Dem kleinen Einnahmenüberschuss des Bundes standen somit grosse budgetierte Defizite der Kantone und Gemeinden gegenüber. Um diesen Gegensatz abzubauen, fand im August in Bern erstmals ein Koordinationsgespräch zwischen den kantonalen Finanzdirektoren und dem Vorsteher des EFZD statt. Es wurden die Erfordernisse und Möglichkeiten einer konjunkturgerechten Budgetierung erörtert und Empfehlungen für die Voranschläge 1972 gutgeheissen. Solche Koordinationsgespräche sollen in Zukunft fester Bestandteil der Budgetvorbereitungen sein [6]. Die bescheidenen Ansätze zu einer vermehrten Zusammenarbeit der Kantone auf dem Gebiete der Finanzpolitik waren auch bei zwei Konferenzen der Finanzdirektoren zu erkennen; es wurden in Zusammenarbeit mit dem EFZD erste Schritte in den Vereinheitlichungsbestrebungen für die Gestaltung des Rechnungswesens nach funktionalen und volkswirtschaftlichen Kriterien unternommen, mit dem Ziel, Vergleiche zwischen den verschiedenen öffentlichen Haushalten zu ermöglichen [7].
 
[1] Vgl. SPJ, 1970, S. 82; Die Volkswirtschaft, 45/1972, S. 11 ff.; wf, Dokumentations- und Pressedienst, 27/28, 5.7.71; 49, 6.12.71.

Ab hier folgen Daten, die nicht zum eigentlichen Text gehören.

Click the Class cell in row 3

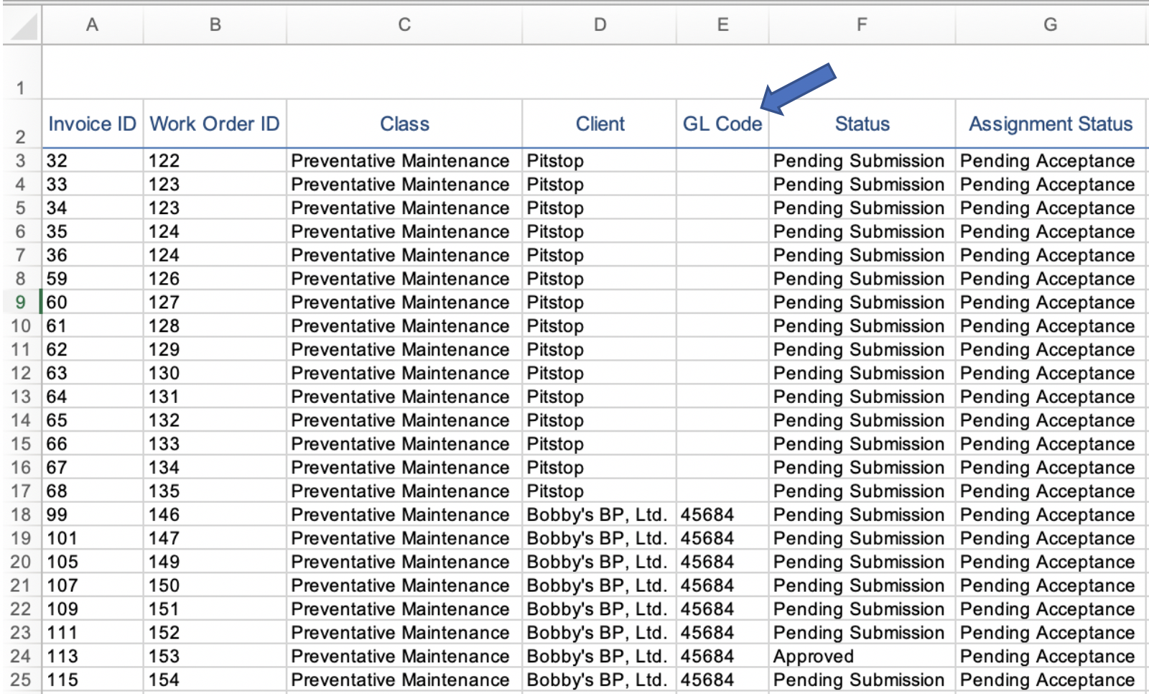[x=404, y=161]
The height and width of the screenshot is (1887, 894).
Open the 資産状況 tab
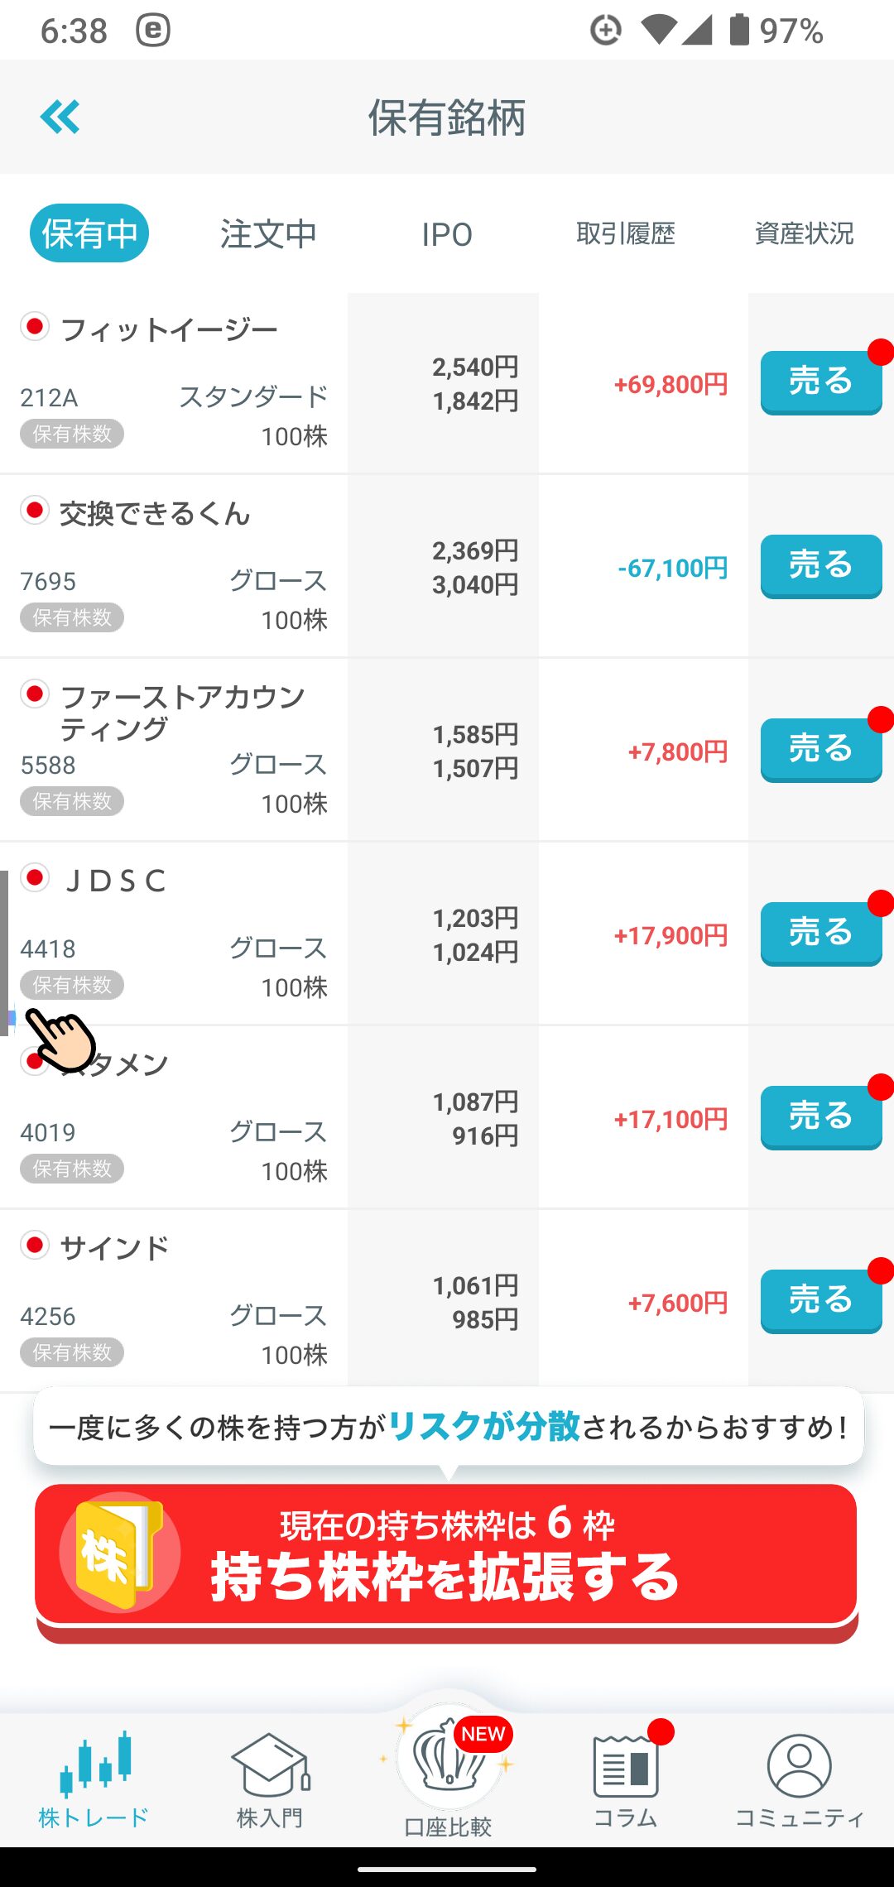pyautogui.click(x=805, y=233)
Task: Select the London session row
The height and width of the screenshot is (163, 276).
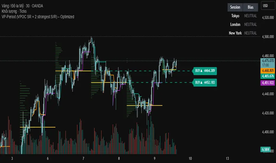Action: pos(235,24)
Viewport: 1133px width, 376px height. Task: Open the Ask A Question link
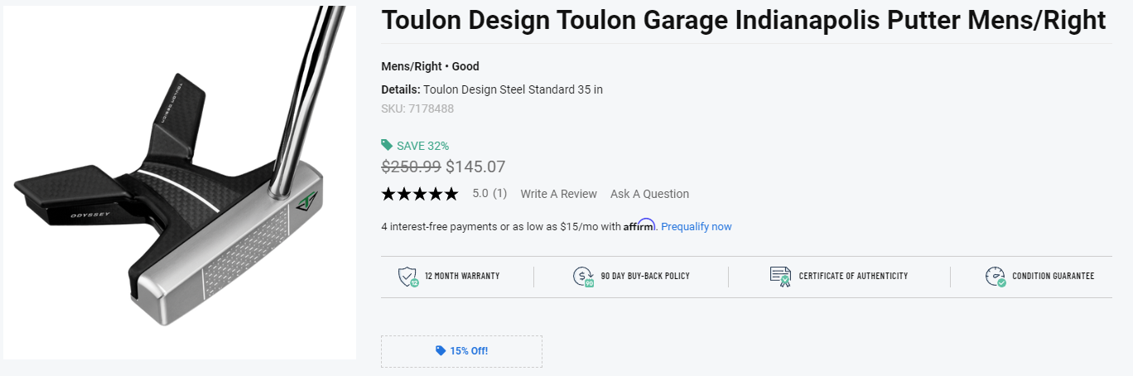(649, 194)
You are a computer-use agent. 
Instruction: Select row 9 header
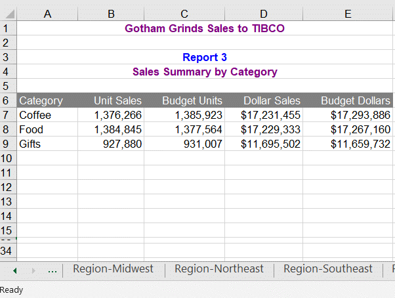pos(8,144)
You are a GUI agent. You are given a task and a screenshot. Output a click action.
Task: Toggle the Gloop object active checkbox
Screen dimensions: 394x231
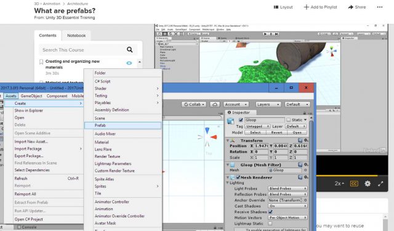point(241,120)
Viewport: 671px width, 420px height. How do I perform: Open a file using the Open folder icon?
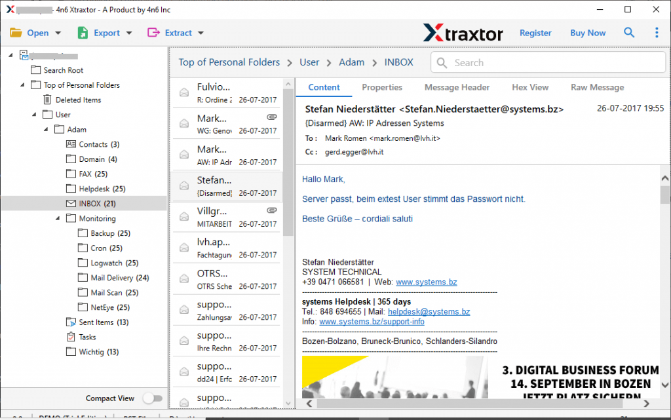click(x=16, y=31)
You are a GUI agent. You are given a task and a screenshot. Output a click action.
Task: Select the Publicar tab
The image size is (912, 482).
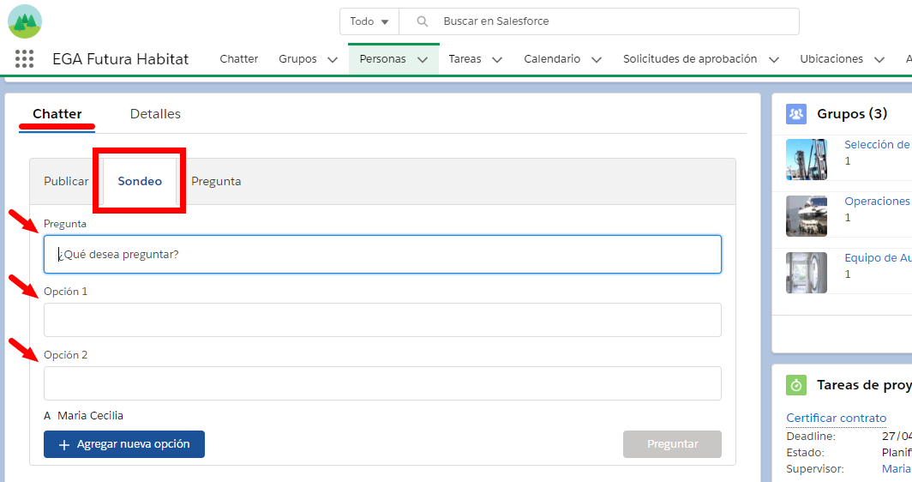coord(66,182)
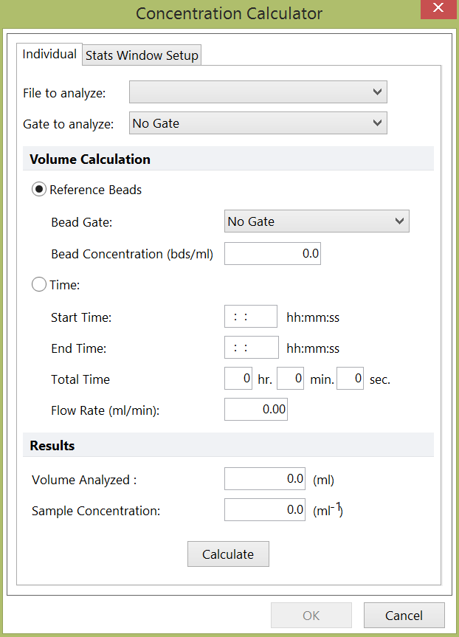459x637 pixels.
Task: Select the Reference Beads radio button
Action: click(x=39, y=190)
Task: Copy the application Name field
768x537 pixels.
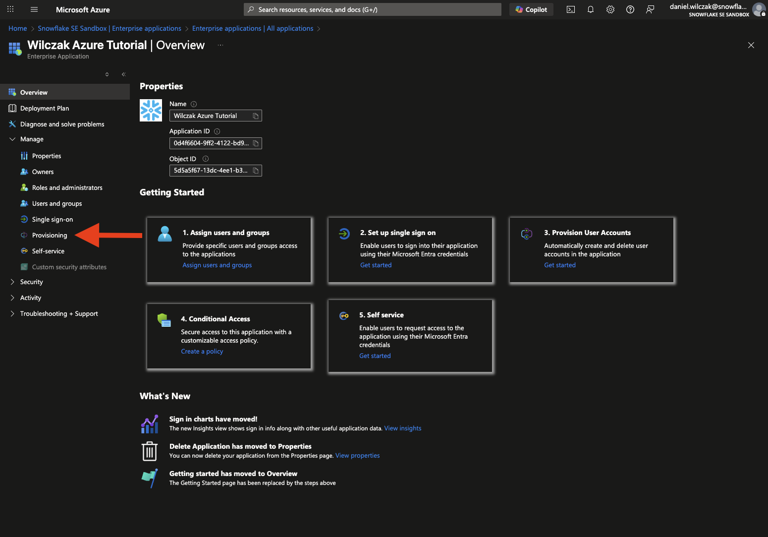Action: click(256, 116)
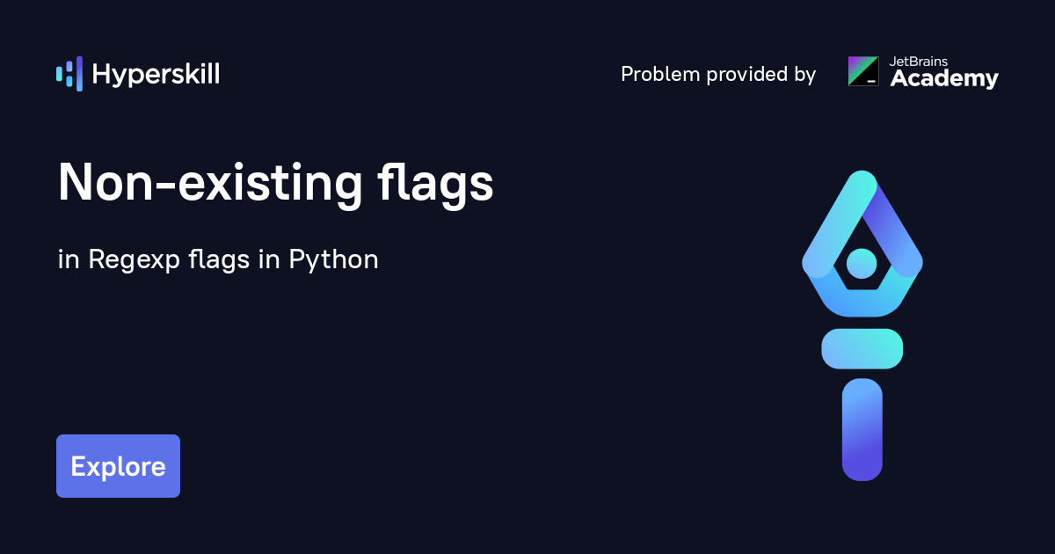Click the JetBrains square logo icon
1055x554 pixels.
(x=862, y=71)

[2] Vgl. SPJ, 1970, S. 82; Staatsrechn. Eidg., 1970; Sten. Bull. NR, 1971, S. 557 ff., 861; Sten. Bull. StR, 1971, S. 215 ff.; BBI, 1971, I, S. 1493 f.
[3] NZZ, 112, 7.3.71.
[4] Sten. Bull. NR, 1971, S. 503 ff.; 1473 ff.; Sten. Bull. SIR, 1971, S. 294 ff., 820 ff.; NZZ, 229, 19.5.71; 546, 23.11.71.
[5] Voranschl. Eidg., 1972; Sten. Bull. StR, 1971, S. 678 ff., 706 ff.; Sten. Bull. NR, 1971, S. 1509 ff., 1562 ff.; Kommentare in JdG, 249, 26.10.71; Lb, 249, 26.10.71; NBZ, 249, 26.10.71; NZ, 493, 26.10.71; TA, 250, 26.10.71; Vat., 249, 26.10.71; VO, 251, 30.10.71; NZZ, 529, 12.11.71; vgl. unten, S. 91.
[6] Bund, 196, 24.8.71; NZZ, 391, 24.8.71; GdL, 196, 24.8.71.
[7] Tat, 138, 15.6.71; TdG, 136, 15.6.71.